Something strange regarding Euler's Identity

Question

By Euler's identity, $$e^{i\theta}=\cos\theta+i\sin\theta$$ And so if we let $$\phi=e^{i\theta}=\cos\theta+i\sin\theta$$ Then we have $$\phi=e^{i\theta}$$ $$\theta=\frac{\ln\phi}{i}$$ $$\theta=-i\ln\phi$$ and $$\phi=\cos\theta+i\sin\theta$$ and, using an inversion formula that I explained in my question here, $$\theta=\arcsin\frac{\phi}{\sqrt{1^2+i^2}}-\arcsin\frac{1}{\sqrt{1^2+i^2}}$$ $$\theta=\arcsin\frac{\phi}{\sqrt{1-1}}-\arcsin\frac{1}{\sqrt{1-1}}$$ $$\theta=\arcsin\frac{\phi}{0}-\arcsin\frac{1}{0}$$ and so it seems that $$-i\ln\phi=\arcsin\frac{\phi}{0}-\arcsin\frac{1}{0}$$ Is there any meaning in this whatsoever? Why does this happen when I try to manipulate Euler's formula?

Answer 1

Your problem resides in taking the $\ln$ of a complex exponential. You assert that $e^{i \theta} = \phi$, but notice that:

$$e^{i \tau} = e^{2 i \tau} = e^{3 i \tau} = ... = 1$$

(I use $\tau = 2 \pi$). This shows that the complex exponential is not a one-to-one function, and so you can't just take its inverse with $\ln$. Thus your assertion that:

$$ \theta = \frac{\ln \phi}{i}$$

May not be true.

[EDIT:] In regards to why you obtain a division by zero inside your $\arcsin$, the issue lies in the derivation of your formula for inverting $a \cos x + b \sin x$.
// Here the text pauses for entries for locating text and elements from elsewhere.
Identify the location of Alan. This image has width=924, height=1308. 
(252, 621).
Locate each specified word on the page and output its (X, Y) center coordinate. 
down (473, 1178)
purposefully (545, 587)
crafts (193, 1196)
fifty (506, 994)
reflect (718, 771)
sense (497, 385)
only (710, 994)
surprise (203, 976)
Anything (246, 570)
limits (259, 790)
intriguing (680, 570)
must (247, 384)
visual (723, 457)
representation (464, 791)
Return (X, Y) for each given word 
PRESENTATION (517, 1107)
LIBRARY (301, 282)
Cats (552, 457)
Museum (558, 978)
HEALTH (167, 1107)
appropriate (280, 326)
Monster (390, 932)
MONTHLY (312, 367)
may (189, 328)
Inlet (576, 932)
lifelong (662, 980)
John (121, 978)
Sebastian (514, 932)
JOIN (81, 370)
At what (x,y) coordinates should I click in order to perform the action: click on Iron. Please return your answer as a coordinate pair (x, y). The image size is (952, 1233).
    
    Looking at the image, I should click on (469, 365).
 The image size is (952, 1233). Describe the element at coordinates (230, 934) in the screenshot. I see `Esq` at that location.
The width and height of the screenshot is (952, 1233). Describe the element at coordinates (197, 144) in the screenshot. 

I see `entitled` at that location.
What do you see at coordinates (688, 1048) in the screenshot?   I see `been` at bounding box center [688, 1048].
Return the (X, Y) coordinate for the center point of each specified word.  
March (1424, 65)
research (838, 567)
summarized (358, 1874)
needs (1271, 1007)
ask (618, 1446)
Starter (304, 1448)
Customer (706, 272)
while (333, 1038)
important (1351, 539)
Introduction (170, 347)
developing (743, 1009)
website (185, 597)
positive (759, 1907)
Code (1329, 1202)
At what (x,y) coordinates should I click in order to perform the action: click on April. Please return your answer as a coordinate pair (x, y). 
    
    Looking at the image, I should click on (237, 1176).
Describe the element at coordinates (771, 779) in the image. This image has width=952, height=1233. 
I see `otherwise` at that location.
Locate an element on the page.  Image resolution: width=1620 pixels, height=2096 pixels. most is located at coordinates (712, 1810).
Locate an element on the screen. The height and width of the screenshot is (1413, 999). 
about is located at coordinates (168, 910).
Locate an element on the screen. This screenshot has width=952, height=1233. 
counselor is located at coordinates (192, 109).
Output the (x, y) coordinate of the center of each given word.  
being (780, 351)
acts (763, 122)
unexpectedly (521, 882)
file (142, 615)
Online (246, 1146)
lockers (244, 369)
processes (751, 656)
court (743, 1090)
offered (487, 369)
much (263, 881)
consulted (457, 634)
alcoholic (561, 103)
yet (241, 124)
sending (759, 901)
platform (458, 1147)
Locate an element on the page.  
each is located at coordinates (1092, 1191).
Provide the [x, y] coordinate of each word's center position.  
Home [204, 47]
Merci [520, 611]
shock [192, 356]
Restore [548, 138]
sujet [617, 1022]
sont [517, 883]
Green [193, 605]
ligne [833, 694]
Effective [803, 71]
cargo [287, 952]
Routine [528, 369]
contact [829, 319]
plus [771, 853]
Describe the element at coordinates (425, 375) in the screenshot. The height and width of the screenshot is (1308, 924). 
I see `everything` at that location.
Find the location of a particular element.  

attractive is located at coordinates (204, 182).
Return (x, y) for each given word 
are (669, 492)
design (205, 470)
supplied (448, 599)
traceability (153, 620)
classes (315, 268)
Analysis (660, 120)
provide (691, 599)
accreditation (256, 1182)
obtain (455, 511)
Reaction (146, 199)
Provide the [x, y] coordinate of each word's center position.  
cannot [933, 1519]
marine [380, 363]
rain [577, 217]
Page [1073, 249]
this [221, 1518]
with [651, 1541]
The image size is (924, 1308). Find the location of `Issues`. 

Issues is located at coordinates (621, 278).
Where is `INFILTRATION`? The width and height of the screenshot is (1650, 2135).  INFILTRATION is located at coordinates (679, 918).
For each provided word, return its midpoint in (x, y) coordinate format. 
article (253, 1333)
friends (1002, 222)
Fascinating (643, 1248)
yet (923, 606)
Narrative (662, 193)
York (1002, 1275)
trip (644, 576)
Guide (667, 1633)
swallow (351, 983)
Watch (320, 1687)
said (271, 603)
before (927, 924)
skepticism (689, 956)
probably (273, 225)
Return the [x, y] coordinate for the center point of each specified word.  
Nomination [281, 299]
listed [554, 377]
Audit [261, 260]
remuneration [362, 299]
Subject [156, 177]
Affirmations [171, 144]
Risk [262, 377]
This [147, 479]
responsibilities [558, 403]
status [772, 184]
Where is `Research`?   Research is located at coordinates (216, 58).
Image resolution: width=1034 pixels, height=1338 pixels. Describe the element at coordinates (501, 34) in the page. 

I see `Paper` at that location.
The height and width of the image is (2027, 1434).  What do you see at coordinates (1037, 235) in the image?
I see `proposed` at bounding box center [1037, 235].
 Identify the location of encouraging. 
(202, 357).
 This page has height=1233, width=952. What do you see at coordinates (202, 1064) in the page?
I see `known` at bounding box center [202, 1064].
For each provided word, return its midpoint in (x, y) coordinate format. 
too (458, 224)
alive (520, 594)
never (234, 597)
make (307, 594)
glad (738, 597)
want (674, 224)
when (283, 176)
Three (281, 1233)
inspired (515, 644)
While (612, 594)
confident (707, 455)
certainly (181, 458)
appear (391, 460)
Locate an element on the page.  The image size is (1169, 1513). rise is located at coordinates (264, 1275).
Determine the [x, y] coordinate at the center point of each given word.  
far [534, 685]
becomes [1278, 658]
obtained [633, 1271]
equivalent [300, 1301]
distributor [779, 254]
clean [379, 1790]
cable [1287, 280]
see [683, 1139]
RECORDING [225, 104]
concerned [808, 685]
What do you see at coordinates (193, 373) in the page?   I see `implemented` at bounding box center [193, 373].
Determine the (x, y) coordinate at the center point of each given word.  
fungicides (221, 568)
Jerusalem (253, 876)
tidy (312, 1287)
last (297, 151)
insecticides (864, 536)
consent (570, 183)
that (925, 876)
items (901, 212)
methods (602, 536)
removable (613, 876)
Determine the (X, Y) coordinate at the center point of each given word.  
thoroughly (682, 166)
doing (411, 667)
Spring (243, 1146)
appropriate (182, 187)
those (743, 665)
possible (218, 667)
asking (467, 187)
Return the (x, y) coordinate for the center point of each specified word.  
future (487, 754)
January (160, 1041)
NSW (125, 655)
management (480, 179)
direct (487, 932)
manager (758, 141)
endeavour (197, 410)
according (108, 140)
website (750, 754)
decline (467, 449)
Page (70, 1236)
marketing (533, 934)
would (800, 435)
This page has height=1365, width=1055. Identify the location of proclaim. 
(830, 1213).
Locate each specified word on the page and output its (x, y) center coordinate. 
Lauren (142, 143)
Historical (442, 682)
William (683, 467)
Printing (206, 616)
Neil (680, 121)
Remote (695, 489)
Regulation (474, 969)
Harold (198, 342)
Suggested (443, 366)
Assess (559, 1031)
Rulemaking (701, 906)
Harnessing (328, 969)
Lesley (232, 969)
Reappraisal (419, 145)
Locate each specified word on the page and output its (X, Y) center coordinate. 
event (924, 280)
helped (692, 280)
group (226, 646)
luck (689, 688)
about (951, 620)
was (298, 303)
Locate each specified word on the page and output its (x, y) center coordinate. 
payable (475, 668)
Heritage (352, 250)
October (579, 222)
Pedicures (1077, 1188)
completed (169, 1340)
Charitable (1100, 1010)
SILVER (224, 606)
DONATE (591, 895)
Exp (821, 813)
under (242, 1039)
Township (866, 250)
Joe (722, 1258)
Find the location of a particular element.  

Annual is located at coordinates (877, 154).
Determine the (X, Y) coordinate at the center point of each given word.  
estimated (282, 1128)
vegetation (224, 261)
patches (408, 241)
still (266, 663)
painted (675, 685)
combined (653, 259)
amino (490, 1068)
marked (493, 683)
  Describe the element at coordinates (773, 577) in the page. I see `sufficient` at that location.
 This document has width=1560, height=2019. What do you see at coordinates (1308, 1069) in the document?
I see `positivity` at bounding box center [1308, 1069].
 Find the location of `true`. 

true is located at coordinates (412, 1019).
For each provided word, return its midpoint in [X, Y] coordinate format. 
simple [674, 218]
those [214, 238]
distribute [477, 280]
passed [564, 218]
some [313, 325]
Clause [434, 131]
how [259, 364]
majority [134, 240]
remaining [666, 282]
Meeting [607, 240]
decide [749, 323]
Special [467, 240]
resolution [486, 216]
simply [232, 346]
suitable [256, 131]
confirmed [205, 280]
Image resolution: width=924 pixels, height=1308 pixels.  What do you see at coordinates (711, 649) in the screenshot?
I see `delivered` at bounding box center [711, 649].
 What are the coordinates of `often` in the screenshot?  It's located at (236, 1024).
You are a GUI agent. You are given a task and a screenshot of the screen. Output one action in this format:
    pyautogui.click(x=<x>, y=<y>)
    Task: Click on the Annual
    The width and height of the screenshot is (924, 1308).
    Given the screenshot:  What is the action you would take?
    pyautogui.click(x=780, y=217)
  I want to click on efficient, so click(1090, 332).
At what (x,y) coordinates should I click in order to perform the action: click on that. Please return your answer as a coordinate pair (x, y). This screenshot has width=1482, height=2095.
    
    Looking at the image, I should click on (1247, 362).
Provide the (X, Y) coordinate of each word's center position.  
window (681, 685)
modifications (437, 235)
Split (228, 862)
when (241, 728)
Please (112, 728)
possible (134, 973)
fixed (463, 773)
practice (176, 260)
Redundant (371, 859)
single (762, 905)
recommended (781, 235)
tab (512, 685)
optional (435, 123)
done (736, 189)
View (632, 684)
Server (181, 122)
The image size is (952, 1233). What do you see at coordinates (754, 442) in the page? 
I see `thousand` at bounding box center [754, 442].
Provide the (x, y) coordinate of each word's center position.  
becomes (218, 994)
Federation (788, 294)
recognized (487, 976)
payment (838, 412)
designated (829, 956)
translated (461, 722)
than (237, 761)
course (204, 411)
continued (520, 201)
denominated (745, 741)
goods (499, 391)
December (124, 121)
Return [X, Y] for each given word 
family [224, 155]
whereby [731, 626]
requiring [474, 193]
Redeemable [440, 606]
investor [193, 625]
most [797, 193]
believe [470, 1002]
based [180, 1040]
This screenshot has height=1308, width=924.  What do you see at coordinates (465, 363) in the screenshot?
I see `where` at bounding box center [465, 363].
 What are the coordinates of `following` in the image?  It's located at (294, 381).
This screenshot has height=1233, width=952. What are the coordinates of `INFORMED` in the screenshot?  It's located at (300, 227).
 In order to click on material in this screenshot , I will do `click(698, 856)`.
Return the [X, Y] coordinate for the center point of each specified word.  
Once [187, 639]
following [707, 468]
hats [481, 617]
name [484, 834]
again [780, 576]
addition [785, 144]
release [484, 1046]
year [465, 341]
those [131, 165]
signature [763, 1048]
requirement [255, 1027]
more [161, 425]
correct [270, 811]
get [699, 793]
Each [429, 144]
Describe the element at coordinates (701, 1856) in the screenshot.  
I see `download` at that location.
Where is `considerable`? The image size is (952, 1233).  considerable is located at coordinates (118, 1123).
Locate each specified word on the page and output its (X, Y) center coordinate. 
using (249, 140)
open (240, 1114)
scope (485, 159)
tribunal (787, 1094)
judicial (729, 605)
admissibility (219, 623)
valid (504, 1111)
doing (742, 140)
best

In your question that you referenced, you multiply and divide your equation by $\sqrt{a^2 + b^2}$. In this case, since $a^2 + b^2 = 0$, you're dividing by $0$, which isn't allowed. You may have to find a different way to get an inverse while avoiding dividing by zero.